Dr. H. Sumanta Hasyim, M.Ag menyampaikan sambutannya pada kegiatan Kuliah Umum Mengenal Sepiritualisme dalam Islam di aula gedung F-UAD lantai 4. Kamis (12/09)

Fakultas Ushuludin, Adab dan Dakwah (FUAD), Institut Agama Islam Negeri (IAIN) Syekh Nurjati Cirebon bekerja sama dengan Noura Book Mizan Group menggelar kegiatan Kuliah Umum dengan tema Mengenal Spiritualisme Dalam Islam di aula gedung FUAD lantai4. Kegiatan Kuliah Umum kali ini menghadirkan dengan menghadirkan Dr. Haidar Bagir (pengarang buku Mengenal Tasauf, Spiritualisme Dalam Islam). Kamis, (12/09)

Kegiatan tersebut dihadiri oleh Dr. H. Sumanta Hasyim, M.Ag (Rektor), Dr. Hajam, M.Ag (Dekan F-UAD), Mohamad Yahya, M. Hum (Moderator) dan tamu undangan. Kegiatan diikuti oleh ratusan peserta yang tediri dari dosen dan mahasiswa.
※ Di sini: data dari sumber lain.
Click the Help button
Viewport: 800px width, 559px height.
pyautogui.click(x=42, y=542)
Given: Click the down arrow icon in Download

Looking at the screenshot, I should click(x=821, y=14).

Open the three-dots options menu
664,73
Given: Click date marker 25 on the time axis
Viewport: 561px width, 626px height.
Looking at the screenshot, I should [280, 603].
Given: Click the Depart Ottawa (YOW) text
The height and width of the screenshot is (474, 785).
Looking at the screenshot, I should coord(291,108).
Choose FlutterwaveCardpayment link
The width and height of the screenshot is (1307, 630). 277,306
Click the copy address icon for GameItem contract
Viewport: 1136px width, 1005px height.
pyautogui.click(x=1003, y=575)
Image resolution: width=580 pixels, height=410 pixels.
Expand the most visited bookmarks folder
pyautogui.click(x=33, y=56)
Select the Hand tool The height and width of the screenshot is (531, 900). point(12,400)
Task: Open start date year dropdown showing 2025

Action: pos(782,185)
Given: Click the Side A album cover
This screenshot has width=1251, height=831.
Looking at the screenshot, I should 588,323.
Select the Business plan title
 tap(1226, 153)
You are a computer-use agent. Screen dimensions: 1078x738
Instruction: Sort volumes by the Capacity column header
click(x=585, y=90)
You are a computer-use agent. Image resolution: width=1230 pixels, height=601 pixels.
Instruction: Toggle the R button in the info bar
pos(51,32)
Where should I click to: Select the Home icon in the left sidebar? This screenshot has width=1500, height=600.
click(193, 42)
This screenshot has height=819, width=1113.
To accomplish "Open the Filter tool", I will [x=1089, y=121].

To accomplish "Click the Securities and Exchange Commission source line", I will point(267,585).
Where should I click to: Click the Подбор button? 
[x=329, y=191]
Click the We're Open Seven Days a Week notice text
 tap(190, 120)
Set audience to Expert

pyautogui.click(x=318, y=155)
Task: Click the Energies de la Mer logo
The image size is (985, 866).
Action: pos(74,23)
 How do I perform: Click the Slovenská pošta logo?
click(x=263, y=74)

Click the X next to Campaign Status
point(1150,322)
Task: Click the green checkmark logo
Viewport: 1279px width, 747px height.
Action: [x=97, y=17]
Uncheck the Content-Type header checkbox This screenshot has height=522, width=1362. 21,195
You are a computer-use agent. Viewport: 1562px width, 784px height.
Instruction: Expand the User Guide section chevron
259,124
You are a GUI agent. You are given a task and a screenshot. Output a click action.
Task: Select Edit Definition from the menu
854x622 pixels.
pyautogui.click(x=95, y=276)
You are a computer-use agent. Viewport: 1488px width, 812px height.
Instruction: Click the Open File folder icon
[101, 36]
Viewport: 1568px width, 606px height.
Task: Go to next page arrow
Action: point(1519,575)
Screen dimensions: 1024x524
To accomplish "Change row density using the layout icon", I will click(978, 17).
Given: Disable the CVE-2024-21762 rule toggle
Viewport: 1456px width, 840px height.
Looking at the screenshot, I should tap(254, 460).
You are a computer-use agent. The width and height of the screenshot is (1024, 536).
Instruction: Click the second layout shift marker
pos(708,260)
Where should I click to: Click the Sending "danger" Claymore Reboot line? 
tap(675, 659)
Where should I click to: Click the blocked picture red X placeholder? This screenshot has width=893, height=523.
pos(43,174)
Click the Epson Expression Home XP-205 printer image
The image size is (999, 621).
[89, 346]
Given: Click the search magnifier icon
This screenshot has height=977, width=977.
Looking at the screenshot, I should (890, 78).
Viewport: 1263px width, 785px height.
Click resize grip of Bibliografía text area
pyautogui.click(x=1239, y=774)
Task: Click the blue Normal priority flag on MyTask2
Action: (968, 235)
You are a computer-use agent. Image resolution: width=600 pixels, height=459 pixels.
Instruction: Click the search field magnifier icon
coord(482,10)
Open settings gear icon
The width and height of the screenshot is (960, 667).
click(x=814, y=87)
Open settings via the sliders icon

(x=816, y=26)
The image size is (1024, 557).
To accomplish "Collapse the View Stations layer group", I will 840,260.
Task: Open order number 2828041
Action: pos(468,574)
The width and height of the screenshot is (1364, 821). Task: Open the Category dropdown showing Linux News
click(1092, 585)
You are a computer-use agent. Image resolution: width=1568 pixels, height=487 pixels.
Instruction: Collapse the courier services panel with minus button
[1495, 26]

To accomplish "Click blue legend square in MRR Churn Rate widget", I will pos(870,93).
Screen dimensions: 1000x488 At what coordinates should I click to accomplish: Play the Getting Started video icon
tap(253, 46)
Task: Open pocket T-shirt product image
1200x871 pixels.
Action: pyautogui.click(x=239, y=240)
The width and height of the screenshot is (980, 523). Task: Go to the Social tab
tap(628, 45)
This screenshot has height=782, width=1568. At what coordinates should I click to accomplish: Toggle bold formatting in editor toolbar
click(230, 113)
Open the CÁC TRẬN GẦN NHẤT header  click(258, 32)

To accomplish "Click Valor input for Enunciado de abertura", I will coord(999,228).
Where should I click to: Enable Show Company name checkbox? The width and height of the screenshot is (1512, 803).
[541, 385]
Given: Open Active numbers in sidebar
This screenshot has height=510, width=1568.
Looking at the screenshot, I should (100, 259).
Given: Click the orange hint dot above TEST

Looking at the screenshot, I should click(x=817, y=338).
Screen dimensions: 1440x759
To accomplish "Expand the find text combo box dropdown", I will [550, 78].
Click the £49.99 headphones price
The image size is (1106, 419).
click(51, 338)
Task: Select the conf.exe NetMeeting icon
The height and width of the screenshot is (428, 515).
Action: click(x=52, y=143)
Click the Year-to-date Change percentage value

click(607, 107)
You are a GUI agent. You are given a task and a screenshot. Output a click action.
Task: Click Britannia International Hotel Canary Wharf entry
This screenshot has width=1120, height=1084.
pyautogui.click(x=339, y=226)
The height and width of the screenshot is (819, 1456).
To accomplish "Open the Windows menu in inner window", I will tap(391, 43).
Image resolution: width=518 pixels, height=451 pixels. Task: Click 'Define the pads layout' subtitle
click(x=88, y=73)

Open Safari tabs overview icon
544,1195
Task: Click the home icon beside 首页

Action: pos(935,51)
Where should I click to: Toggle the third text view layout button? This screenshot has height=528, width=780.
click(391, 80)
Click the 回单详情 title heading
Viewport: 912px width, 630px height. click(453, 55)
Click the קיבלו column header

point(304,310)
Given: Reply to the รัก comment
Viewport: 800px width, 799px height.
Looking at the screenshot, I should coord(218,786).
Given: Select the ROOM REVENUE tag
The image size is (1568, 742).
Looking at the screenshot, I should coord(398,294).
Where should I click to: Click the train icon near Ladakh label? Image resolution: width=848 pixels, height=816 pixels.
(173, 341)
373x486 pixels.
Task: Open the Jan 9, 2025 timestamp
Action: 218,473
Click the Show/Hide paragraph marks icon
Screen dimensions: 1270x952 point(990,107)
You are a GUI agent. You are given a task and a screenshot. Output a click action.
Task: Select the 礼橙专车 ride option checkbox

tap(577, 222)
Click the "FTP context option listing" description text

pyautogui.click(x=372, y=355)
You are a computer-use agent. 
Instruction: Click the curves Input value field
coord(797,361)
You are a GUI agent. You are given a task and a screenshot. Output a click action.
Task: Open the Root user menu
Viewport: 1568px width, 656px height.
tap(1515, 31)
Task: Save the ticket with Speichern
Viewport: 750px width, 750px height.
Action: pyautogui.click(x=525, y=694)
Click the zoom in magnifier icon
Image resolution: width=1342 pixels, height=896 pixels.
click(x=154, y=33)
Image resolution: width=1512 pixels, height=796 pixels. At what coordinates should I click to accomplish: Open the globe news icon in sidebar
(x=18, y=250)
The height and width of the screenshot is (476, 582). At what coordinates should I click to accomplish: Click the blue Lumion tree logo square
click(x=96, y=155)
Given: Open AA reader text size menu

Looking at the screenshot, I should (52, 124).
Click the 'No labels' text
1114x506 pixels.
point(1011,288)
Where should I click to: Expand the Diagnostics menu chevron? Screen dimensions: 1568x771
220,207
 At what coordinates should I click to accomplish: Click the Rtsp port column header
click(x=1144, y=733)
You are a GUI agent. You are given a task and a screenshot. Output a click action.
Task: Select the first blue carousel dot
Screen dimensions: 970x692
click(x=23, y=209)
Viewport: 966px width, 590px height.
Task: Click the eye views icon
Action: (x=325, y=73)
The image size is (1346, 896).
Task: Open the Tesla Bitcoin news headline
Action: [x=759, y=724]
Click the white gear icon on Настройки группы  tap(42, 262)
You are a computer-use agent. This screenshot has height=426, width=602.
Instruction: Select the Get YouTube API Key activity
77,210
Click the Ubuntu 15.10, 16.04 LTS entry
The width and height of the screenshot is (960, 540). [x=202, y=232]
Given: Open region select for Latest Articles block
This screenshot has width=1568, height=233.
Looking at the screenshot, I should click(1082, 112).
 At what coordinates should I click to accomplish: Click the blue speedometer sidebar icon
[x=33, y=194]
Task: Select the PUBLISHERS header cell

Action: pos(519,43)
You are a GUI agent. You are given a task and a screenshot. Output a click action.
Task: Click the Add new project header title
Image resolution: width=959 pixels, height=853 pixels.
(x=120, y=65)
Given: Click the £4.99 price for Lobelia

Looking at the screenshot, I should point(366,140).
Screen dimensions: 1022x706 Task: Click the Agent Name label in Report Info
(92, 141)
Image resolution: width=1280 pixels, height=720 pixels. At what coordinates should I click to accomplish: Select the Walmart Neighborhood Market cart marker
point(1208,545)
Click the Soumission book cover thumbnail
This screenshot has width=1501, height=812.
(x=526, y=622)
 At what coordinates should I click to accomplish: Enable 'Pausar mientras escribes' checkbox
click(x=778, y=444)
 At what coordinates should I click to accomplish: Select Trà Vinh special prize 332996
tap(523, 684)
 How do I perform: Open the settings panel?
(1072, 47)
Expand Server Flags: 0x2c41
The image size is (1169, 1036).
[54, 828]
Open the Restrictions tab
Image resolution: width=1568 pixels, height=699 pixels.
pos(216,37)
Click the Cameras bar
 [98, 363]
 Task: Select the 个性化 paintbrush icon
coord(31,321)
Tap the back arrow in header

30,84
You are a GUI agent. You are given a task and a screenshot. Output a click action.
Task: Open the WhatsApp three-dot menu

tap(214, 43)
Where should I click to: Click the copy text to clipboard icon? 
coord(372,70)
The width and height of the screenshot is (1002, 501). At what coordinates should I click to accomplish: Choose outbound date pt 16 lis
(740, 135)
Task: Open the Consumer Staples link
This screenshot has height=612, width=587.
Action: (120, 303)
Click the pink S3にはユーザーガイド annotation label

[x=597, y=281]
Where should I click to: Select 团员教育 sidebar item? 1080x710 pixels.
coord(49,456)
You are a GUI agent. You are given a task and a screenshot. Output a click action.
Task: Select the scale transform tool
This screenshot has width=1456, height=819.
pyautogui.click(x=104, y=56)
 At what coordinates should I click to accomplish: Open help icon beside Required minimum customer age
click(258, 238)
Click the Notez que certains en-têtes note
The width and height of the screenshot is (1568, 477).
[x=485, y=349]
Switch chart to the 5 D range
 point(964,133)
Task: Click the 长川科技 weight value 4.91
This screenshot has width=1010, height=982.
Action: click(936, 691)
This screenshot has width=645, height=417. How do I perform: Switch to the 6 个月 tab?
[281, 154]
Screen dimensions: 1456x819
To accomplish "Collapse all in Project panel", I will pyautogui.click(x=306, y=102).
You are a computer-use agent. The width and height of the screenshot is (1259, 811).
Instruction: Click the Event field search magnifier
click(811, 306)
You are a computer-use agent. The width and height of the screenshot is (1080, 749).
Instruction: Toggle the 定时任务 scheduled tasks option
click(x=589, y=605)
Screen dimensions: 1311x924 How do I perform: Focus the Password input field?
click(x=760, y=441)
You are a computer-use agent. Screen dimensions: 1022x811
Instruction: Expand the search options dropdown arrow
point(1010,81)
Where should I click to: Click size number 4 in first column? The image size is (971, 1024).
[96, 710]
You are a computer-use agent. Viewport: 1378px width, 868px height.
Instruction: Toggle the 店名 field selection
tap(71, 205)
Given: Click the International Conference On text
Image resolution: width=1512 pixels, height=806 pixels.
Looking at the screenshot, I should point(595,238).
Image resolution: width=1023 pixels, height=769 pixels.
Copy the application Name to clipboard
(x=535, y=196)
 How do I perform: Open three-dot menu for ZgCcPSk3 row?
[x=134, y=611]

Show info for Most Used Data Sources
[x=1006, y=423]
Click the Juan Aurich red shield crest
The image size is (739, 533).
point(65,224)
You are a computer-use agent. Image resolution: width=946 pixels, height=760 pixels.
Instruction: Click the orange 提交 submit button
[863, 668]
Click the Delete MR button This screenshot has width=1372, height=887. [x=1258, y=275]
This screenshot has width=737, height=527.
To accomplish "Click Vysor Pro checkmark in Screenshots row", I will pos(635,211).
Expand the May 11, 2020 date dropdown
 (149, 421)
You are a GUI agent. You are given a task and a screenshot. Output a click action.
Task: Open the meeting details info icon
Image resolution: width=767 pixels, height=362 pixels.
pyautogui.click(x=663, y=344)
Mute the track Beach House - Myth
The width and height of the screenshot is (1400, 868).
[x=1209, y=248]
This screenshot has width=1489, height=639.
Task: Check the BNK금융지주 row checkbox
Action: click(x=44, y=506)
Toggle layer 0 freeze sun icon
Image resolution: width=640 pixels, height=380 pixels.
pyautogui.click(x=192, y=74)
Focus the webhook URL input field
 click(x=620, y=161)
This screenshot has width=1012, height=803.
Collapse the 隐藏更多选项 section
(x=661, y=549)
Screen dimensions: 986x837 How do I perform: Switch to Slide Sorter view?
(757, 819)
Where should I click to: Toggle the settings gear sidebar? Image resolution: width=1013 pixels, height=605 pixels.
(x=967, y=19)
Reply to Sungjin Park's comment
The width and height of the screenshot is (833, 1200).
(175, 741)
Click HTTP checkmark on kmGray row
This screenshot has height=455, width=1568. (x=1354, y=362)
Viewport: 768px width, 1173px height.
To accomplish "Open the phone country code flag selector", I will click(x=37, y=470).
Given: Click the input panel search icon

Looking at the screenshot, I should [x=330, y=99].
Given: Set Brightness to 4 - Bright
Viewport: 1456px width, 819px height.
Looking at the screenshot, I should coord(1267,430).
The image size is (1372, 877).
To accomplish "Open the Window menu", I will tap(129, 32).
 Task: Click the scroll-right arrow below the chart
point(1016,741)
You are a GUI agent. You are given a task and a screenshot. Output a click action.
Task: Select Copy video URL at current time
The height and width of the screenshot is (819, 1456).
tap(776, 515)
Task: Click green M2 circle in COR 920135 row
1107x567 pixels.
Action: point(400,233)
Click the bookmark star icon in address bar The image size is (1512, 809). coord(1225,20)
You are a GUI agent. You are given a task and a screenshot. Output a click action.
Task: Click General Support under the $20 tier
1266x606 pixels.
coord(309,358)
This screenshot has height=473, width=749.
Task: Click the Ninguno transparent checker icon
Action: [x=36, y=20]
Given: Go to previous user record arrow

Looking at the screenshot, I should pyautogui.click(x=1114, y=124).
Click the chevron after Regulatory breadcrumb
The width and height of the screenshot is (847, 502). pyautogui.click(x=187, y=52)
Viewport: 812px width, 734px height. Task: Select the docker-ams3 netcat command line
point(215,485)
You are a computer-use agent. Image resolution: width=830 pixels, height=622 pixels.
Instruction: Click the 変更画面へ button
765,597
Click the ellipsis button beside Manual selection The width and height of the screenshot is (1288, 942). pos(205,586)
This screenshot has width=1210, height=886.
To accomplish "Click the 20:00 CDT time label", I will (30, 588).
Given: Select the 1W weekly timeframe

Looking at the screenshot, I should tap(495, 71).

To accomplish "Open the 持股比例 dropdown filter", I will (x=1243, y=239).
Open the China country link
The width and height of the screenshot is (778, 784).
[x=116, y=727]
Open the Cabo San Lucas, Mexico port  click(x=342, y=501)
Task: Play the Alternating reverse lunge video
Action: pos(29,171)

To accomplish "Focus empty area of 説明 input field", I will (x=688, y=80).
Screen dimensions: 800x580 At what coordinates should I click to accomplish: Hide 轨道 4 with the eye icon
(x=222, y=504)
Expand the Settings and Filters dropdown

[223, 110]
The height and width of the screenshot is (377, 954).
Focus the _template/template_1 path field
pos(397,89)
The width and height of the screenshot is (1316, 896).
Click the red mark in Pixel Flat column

Kegiatan kuliah umum ini dibuka langsung oleh Dr. Hajam, M.Ag (Dekan F-UAD), melalui kegiatan ini beliau ingin memperkenalkan tasawuf dengan arti yang lebih serius dan luas kepada mahasiswa. Pasalnya pada 2019 ini pihaknya berencana membuka Jurusan Tasawuf dan Psikotrapi di bawah naungan fakultas yang dipimpinnya ini.

Rektor IAIN Syekh Nurjati Cirebon, Dr. H. Sumanta Hasyim, M.Ag menyampaikan, buku tasawuf yang ditulis Haidar Bagir berisi, selama dua dekade ini bahkan sejak setengah abad yang lalu di negeri maju, masyarakat dapat menyaksikan kembalinya spiritualisme atau mistisme dalam kehidupan manusia modern.

Pasalnya, keberhasilan peradaban modern dalam memenuhi tuntutan kemakmuran hidup, ternyata menggarisbawahi dahaga orang-orang pada spiritualisme atau mistisme yang sekaligus mengembalikan wajah cinta dan kedamaian agama di tengah hawa kebencian dan kekerasan yang mewabah bekakang ini.

“Inilah integrasi yang harus digapai dan bukan dalam tataran konsep semata. Dan ketertarikan terhadap tasawuf itu seharusnya lebih tinggi. Sebab tasawuf juga dilakukan oleh nabi dan diamalkan oleh nabi,” katanya.

Demikian pula dengan halnya spiritualisme islam, yakni tasauf. Keberhasilan peradaban modern dalam memenuhi tuntutan kemakmuran hidup ternyata justru menggaris bawahi dahaga orang-orang pada spiritualisme. Mistisme sekaligus juga mengembalikan wajah cinta dan kedamaian agama ditengah hawa kebencian dan kekerasan yang mewabah bekakang ini.